> WORK TO COMPLETE
Below this line are records; transcribe exactly the lines between the one holding "You are a GUI" and the one holding "Image resolution: width=800", inclusive, and omit the pictures.

[Dataset entries]
BEGIN

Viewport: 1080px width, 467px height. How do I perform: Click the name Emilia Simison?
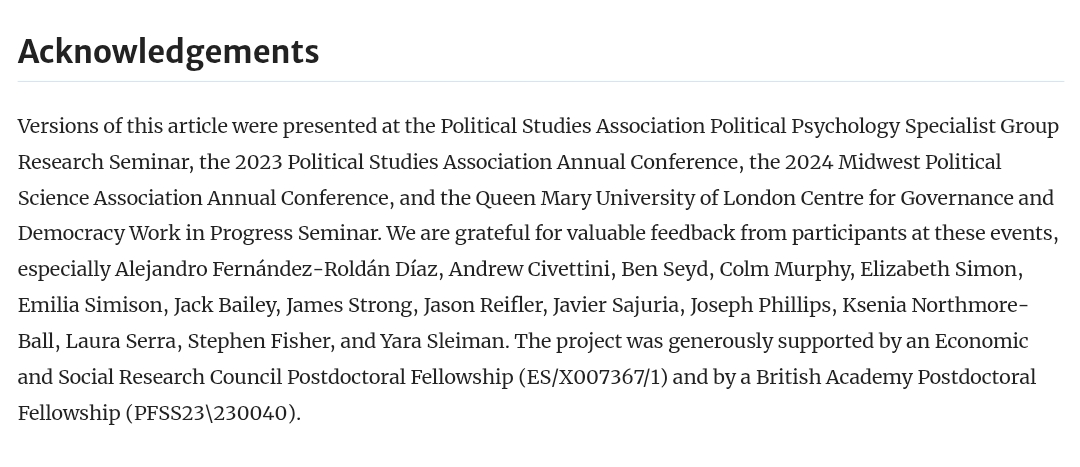90,306
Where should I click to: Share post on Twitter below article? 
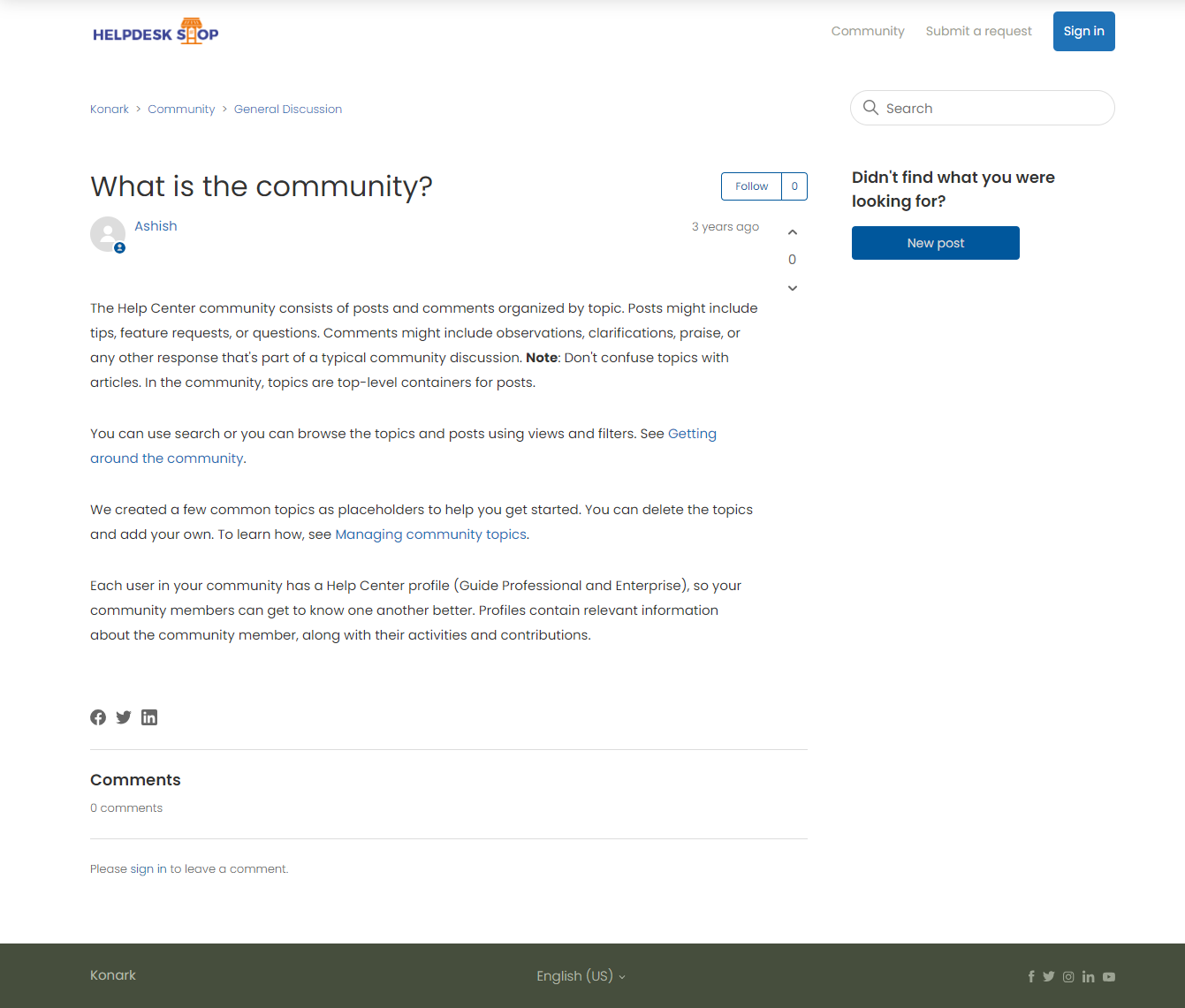124,717
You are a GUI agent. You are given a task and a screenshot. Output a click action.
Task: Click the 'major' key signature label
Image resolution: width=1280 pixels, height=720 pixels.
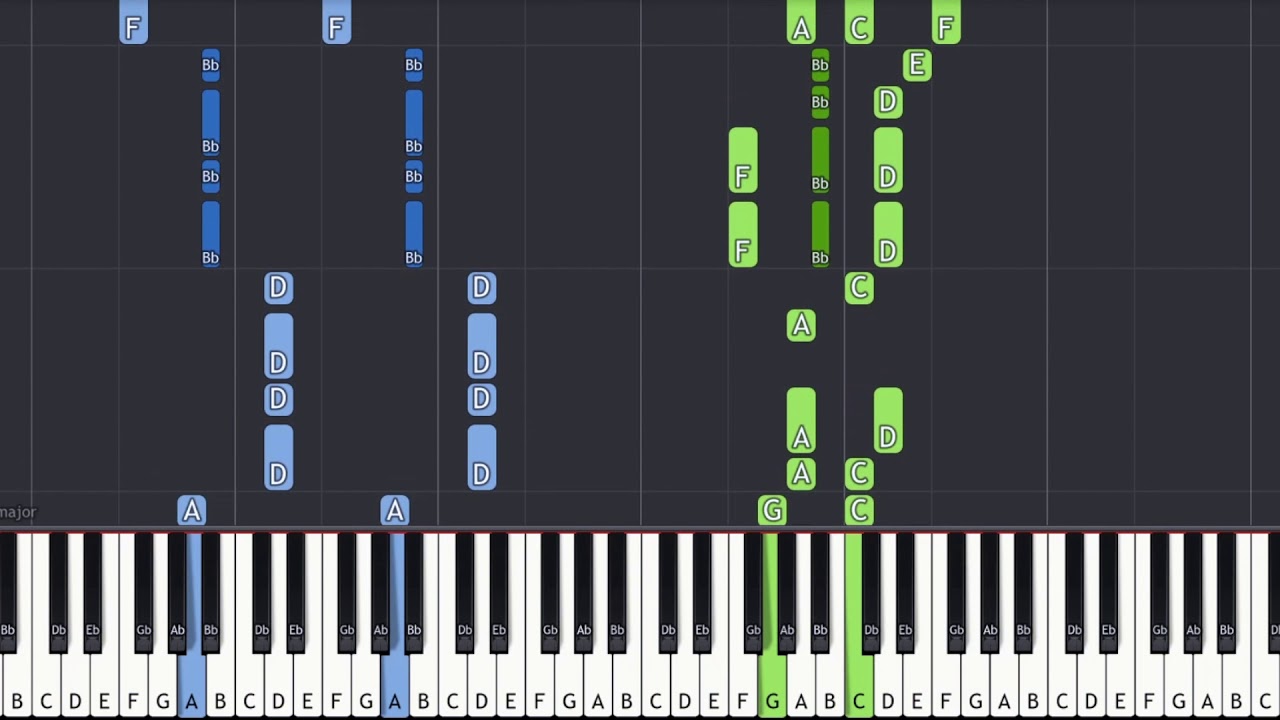[18, 512]
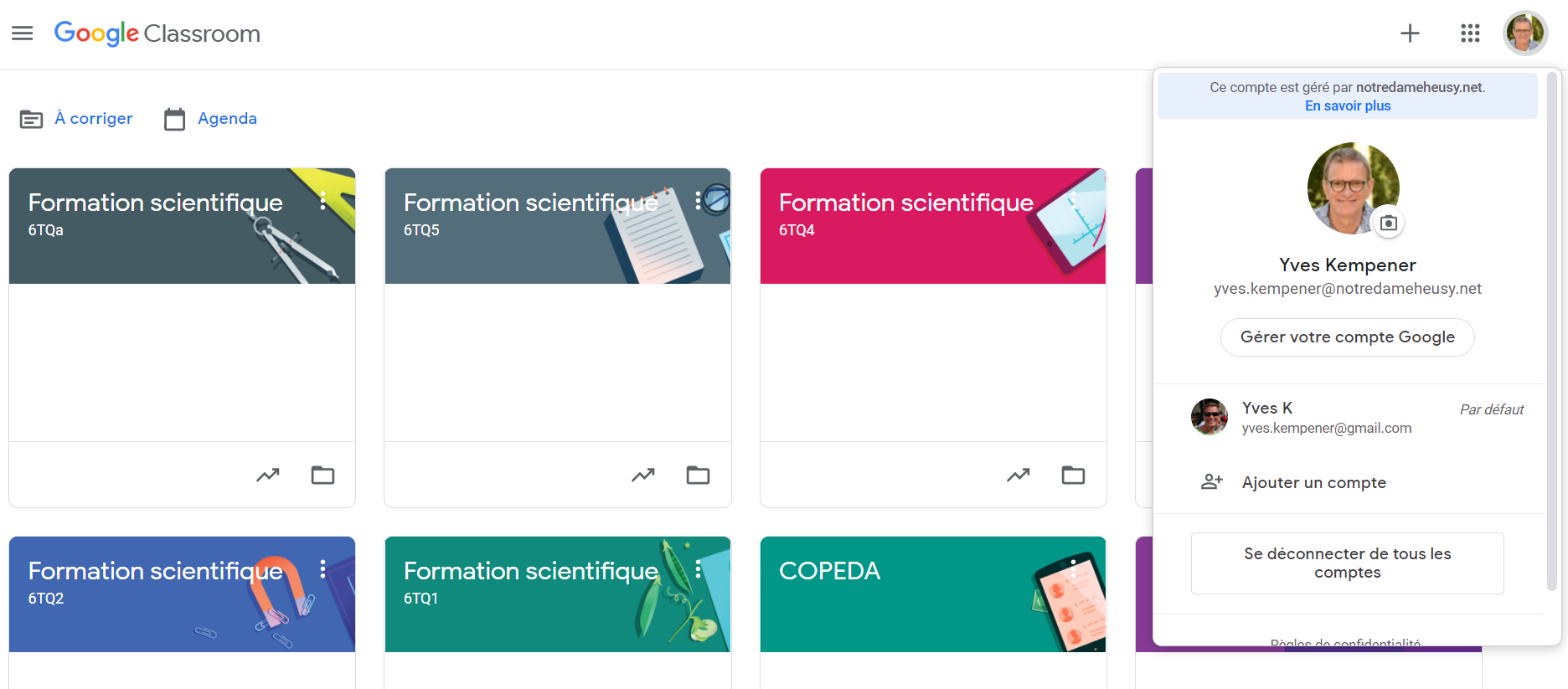Image resolution: width=1568 pixels, height=689 pixels.
Task: Open the Agenda calendar view
Action: [210, 119]
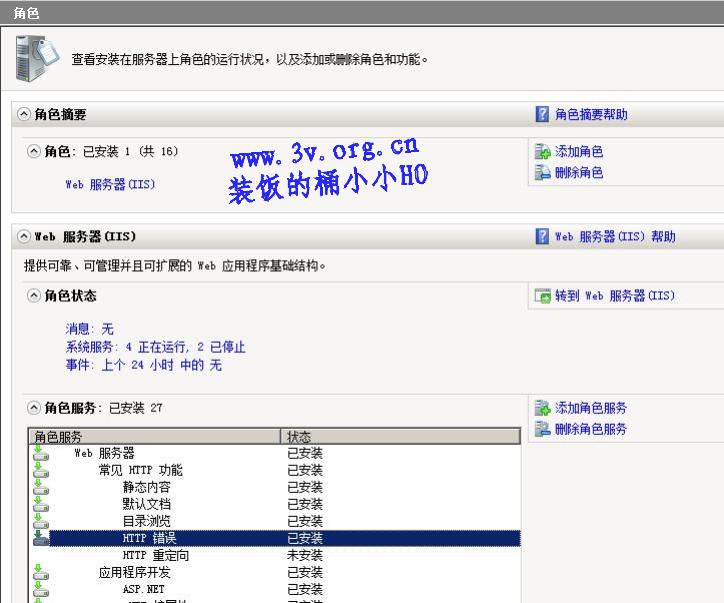Click the Add Role Services (添加角色服务) icon
This screenshot has height=603, width=724.
pos(543,408)
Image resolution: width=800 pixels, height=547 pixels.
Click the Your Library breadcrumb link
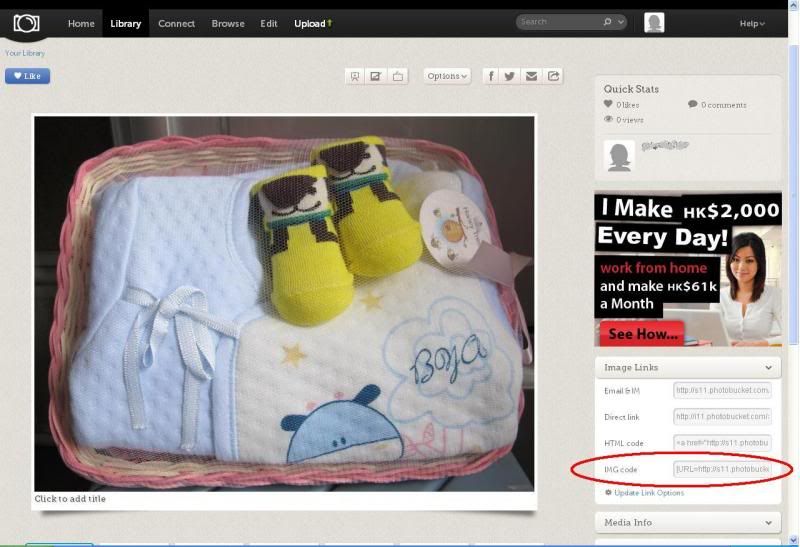point(25,53)
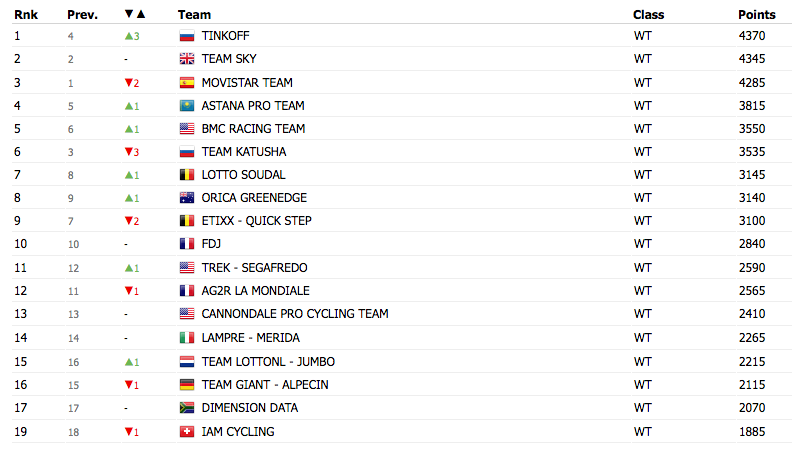Click the Russian flag next to TINKOFF

click(x=187, y=36)
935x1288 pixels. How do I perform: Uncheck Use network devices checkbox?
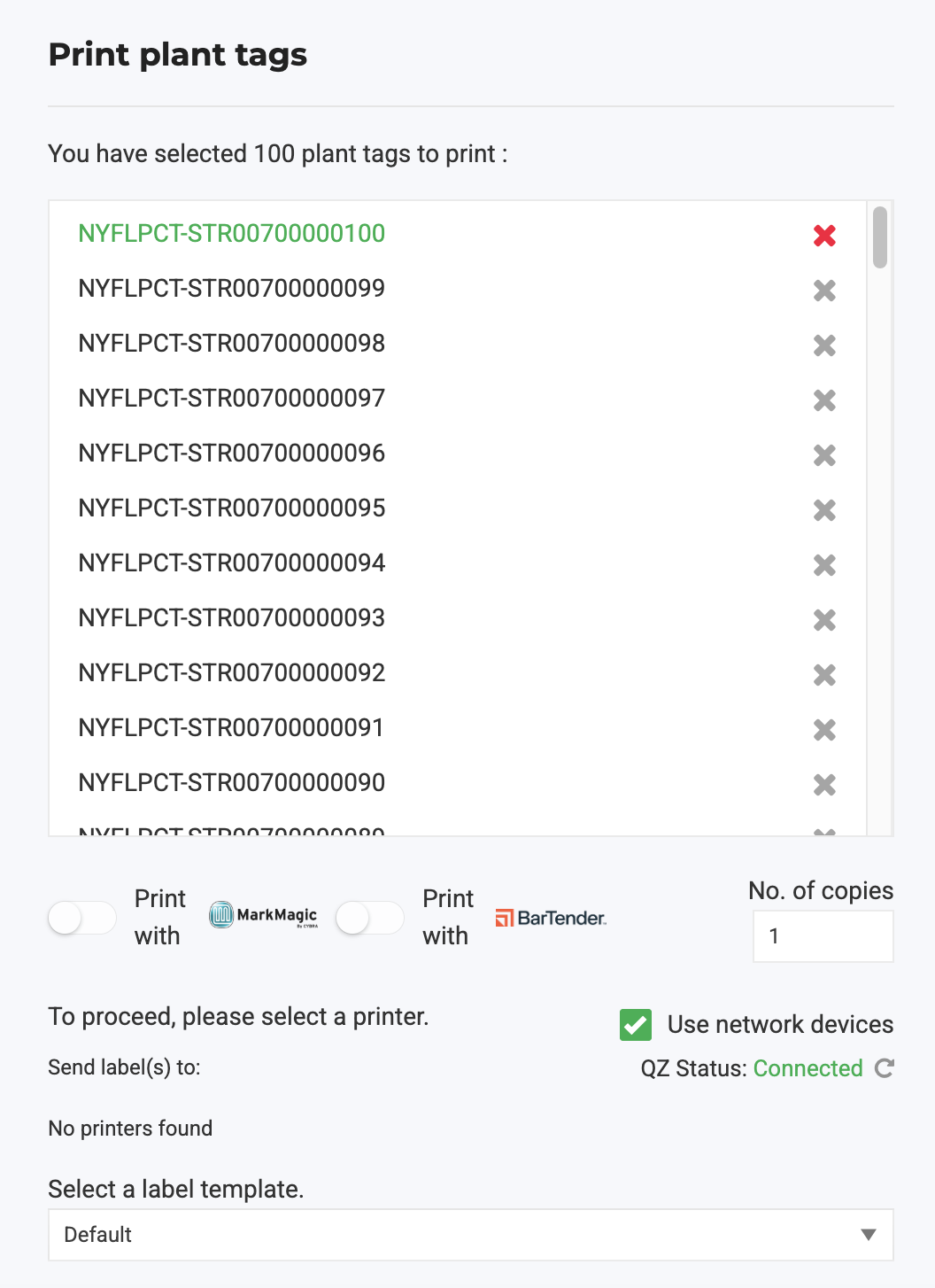636,1025
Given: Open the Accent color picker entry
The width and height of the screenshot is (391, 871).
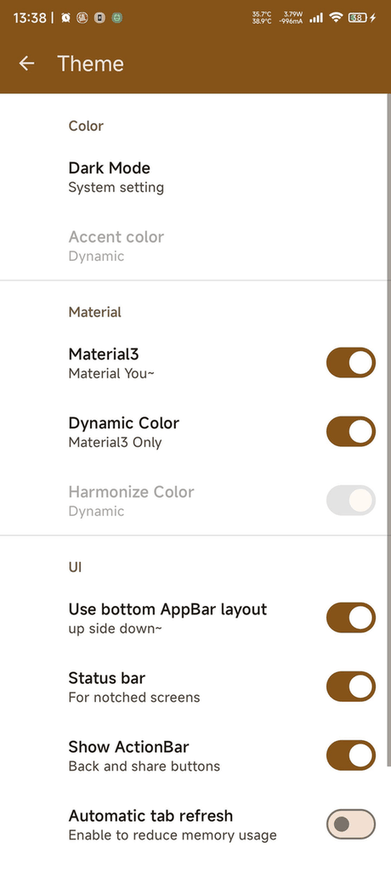Looking at the screenshot, I should 196,246.
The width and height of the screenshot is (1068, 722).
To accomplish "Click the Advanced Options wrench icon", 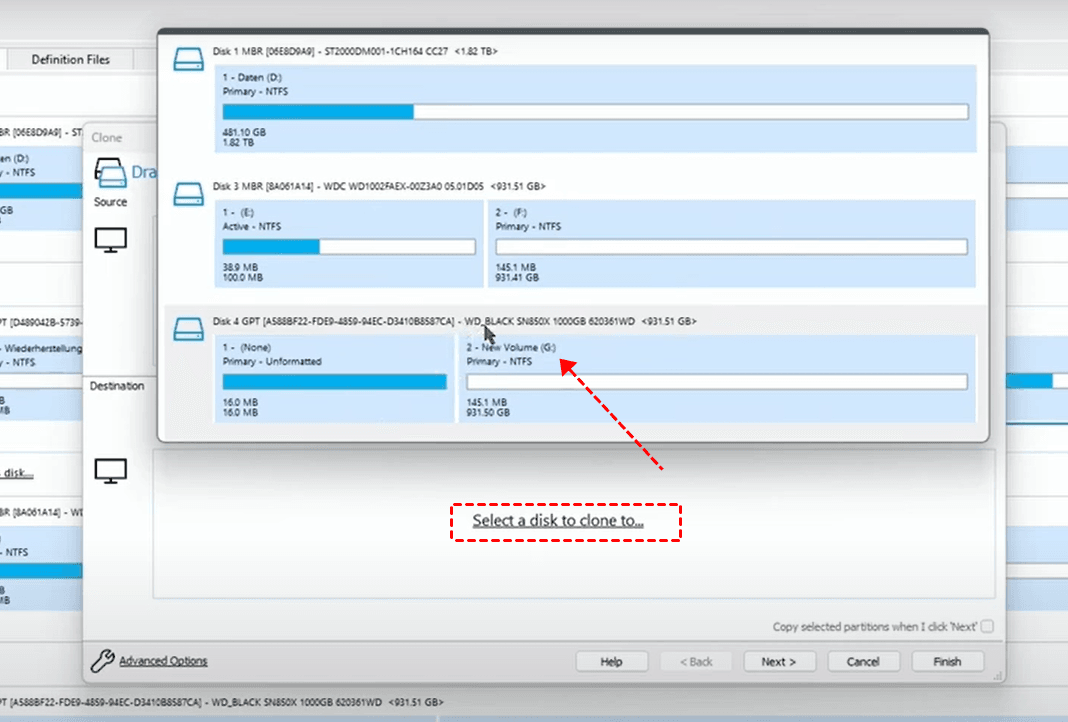I will pyautogui.click(x=102, y=661).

END

> SOLVED PROBLEM
You are a GUI agent. You are given a task and a screenshot. Output a click action.
Task: Click the 'major' key signature label
Image resolution: width=1280 pixels, height=720 pixels.
[18, 512]
Image resolution: width=1568 pixels, height=689 pixels.
Task: Open the Agenda calendar view
Action: [210, 119]
Click the Add Role Services (添加角色服务) icon
This screenshot has height=603, width=724.
pos(543,408)
Image resolution: width=800 pixels, height=547 pixels.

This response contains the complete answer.